* **Work to do**:
Write out all the records again with each "Screen dimensions" switched to "Screen size" and every other part left unchanged. Leave the pictures out.

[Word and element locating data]

______

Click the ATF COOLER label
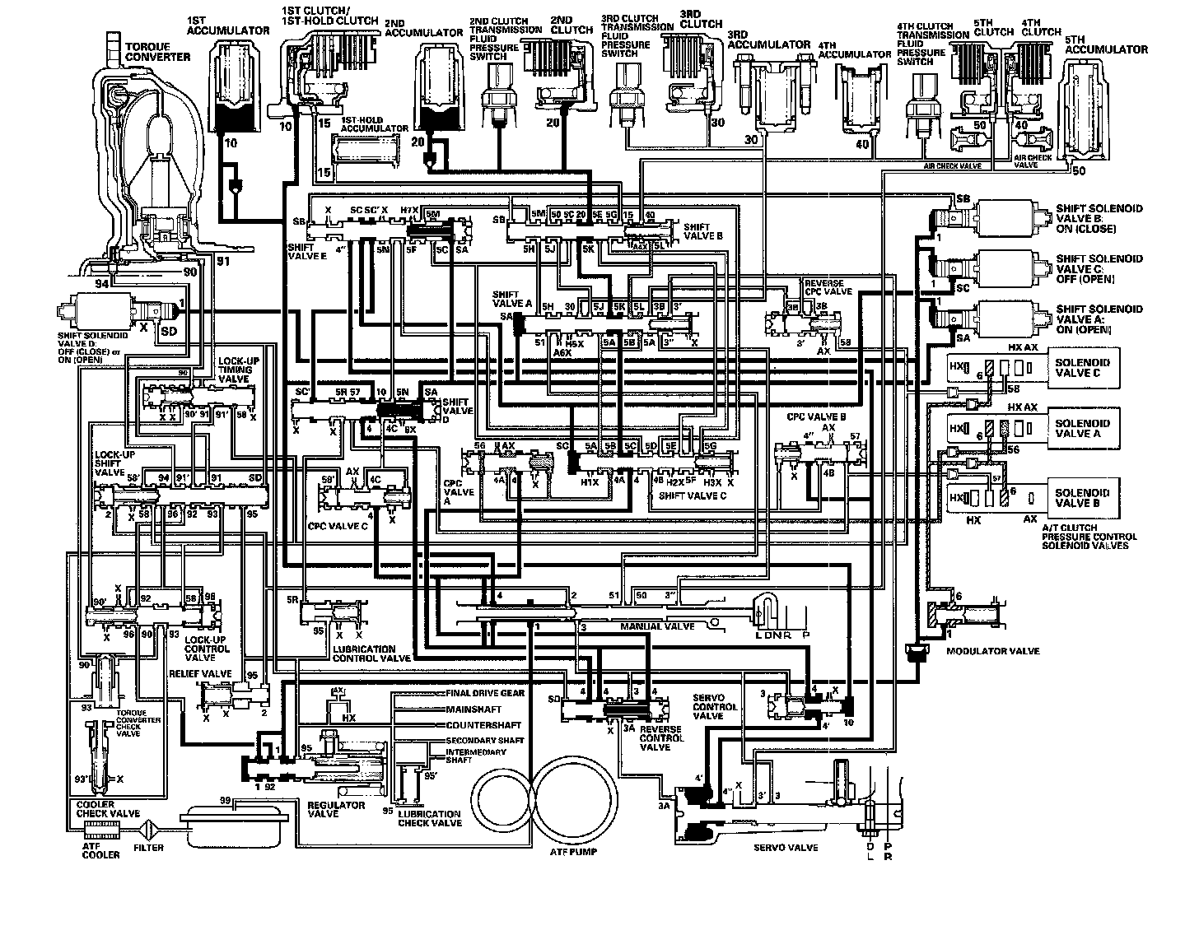[x=100, y=851]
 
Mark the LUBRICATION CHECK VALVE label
[x=429, y=818]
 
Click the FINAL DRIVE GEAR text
[x=485, y=693]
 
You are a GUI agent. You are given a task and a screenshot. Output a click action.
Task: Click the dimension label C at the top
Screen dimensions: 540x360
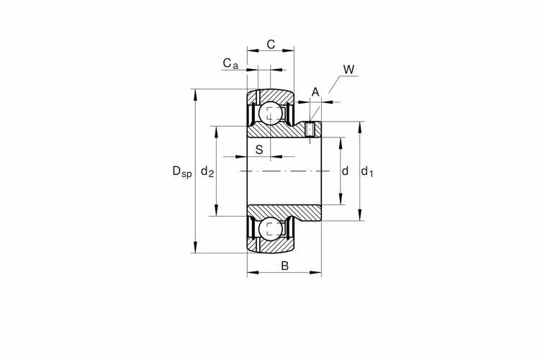point(271,45)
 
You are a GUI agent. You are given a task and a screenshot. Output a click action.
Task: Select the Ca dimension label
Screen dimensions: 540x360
point(230,63)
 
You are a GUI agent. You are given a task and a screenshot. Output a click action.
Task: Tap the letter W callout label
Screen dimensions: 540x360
point(348,70)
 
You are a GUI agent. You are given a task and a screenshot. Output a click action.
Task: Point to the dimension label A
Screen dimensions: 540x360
point(315,92)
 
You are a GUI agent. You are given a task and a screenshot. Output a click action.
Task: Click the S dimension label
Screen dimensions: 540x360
point(259,150)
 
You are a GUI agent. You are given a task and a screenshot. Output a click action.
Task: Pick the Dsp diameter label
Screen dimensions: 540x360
point(182,171)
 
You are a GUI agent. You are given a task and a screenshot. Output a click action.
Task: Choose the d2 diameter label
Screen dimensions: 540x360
point(207,171)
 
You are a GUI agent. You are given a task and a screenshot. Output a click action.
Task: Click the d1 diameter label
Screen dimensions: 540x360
point(366,171)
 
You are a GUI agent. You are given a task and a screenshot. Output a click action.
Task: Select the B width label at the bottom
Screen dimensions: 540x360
point(284,266)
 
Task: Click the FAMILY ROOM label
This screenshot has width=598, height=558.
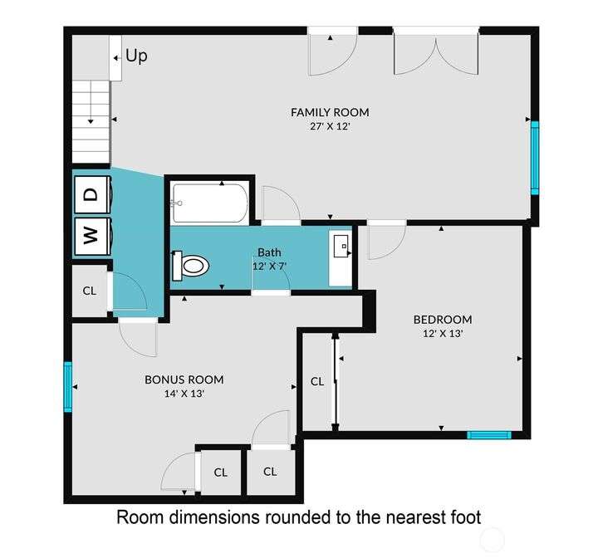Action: point(330,113)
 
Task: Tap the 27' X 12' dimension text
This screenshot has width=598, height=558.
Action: point(330,126)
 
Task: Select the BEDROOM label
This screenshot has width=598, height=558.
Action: point(443,319)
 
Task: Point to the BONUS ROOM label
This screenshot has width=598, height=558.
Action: point(184,379)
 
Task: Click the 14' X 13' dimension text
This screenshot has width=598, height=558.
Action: point(184,394)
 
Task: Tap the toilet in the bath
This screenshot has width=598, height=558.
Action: point(190,265)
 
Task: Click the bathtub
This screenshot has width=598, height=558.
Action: point(210,203)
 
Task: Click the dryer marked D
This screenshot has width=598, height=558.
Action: point(93,194)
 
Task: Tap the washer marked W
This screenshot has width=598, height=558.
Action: point(93,236)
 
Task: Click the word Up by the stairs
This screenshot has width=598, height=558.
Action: point(136,56)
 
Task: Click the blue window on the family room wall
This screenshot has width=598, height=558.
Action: point(535,158)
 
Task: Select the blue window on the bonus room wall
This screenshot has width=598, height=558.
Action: point(68,387)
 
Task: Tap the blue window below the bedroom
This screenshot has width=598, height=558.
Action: point(489,435)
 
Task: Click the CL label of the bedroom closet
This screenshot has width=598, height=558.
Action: point(317,381)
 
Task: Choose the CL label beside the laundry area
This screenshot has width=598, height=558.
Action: point(90,291)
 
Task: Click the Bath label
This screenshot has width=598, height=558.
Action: point(269,252)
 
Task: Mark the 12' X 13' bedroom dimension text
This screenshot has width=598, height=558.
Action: point(443,333)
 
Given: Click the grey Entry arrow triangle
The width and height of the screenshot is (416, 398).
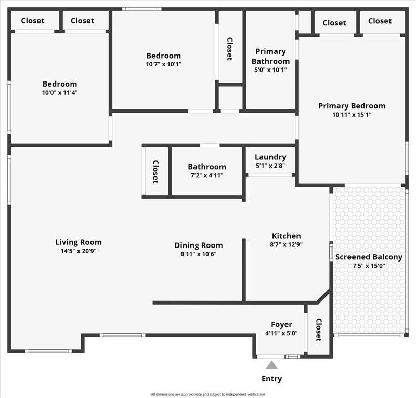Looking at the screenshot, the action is tap(271, 365).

______

* **The output**:
Click the ATF COOLER label
[x=100, y=851]
 
Mark the LUBRICATION CHECK VALVE label
[x=429, y=818]
 
Click the FINAL DRIVE GEAR text
[x=485, y=693]
 
You are a GUI agent. You are given a task and a screenshot. Output a click action.
Task: Click the dimension label C at the top
Screen size: 540x360
point(271,45)
 
You are a GUI agent. You are given a task and a screenshot. Output a click action.
Task: Select the Ca dimension label
Screen size: 540x360
point(230,63)
 
You are a GUI agent. You are given a task and a screenshot. Output a click action.
Task: Tap the letter W callout label
Screen size: 540x360
point(348,70)
 
You are a GUI agent. You are given a task and a screenshot. Output a click action.
Task: Point to the dimension label A
Screen size: 540x360
point(315,92)
 
You are a GUI agent. You are given a task and a screenshot. Output a click action.
Task: Click the S dimension label
Screen size: 540x360
point(259,150)
 
You are a GUI agent. You are given a task and a screenshot. Output a click action.
Task: Pick the Dsp diameter label
Screen size: 540x360
point(182,171)
 
You are a GUI agent. You are given a task and a screenshot. Output a click action.
Task: Choose the d2 diameter label
Screen size: 540x360
point(207,171)
 
You are a GUI agent. You are given a task and a screenshot. Output a click action.
Task: Click the d1 diameter label
Screen size: 540x360
point(366,171)
 
You are a GUI agent. You are given a task and a screenshot. Output a click action.
Task: Select the B width label at the bottom
Screen size: 540x360
point(284,266)
 
Task: Click the FAMILY ROOM label
This screenshot has width=598, height=558.
Action: point(330,113)
 
Task: Tap the 27' X 12' dimension text
This screenshot has width=598, height=558.
Action: point(330,126)
 
Task: Select the BEDROOM label
This screenshot has width=598, height=558.
Action: point(443,319)
 
Task: Point to the BONUS ROOM label
This screenshot has width=598, height=558.
Action: point(184,379)
 
Task: Click the 14' X 13' dimension text
This screenshot has width=598, height=558.
Action: point(184,394)
 
Task: Tap the toilet in the bath
This screenshot has width=598, height=558.
Action: point(190,265)
 
Task: Click the bathtub
This screenshot has width=598, height=558.
Action: point(210,203)
 
Task: Click the dryer marked D
This screenshot has width=598, height=558.
Action: point(93,194)
 
Task: Tap the washer marked W
This screenshot has width=598, height=558.
Action: point(93,236)
 
Task: Click the word Up by the stairs
This screenshot has width=598, height=558.
Action: point(136,56)
 
Task: Click the blue window on the family room wall
This screenshot has width=598, height=558.
Action: point(535,158)
 
Task: Select the blue window on the bonus room wall
This screenshot has width=598, height=558.
Action: point(68,387)
 
Task: Tap the blue window below the bedroom
This screenshot has width=598, height=558.
Action: point(489,435)
 
Task: Click the CL label of the bedroom closet
This screenshot has width=598, height=558.
Action: point(317,381)
 
Task: Choose the CL label beside the laundry area
This screenshot has width=598, height=558.
Action: point(90,291)
 
Task: Click the Bath label
This screenshot has width=598, height=558.
Action: point(269,252)
 
Task: Mark the 12' X 13' bedroom dimension text
This screenshot has width=598, height=558.
Action: point(443,333)
 
Given: Click the grey Entry arrow triangle
The width and height of the screenshot is (416, 398).
Looking at the screenshot, the action is tap(271, 365).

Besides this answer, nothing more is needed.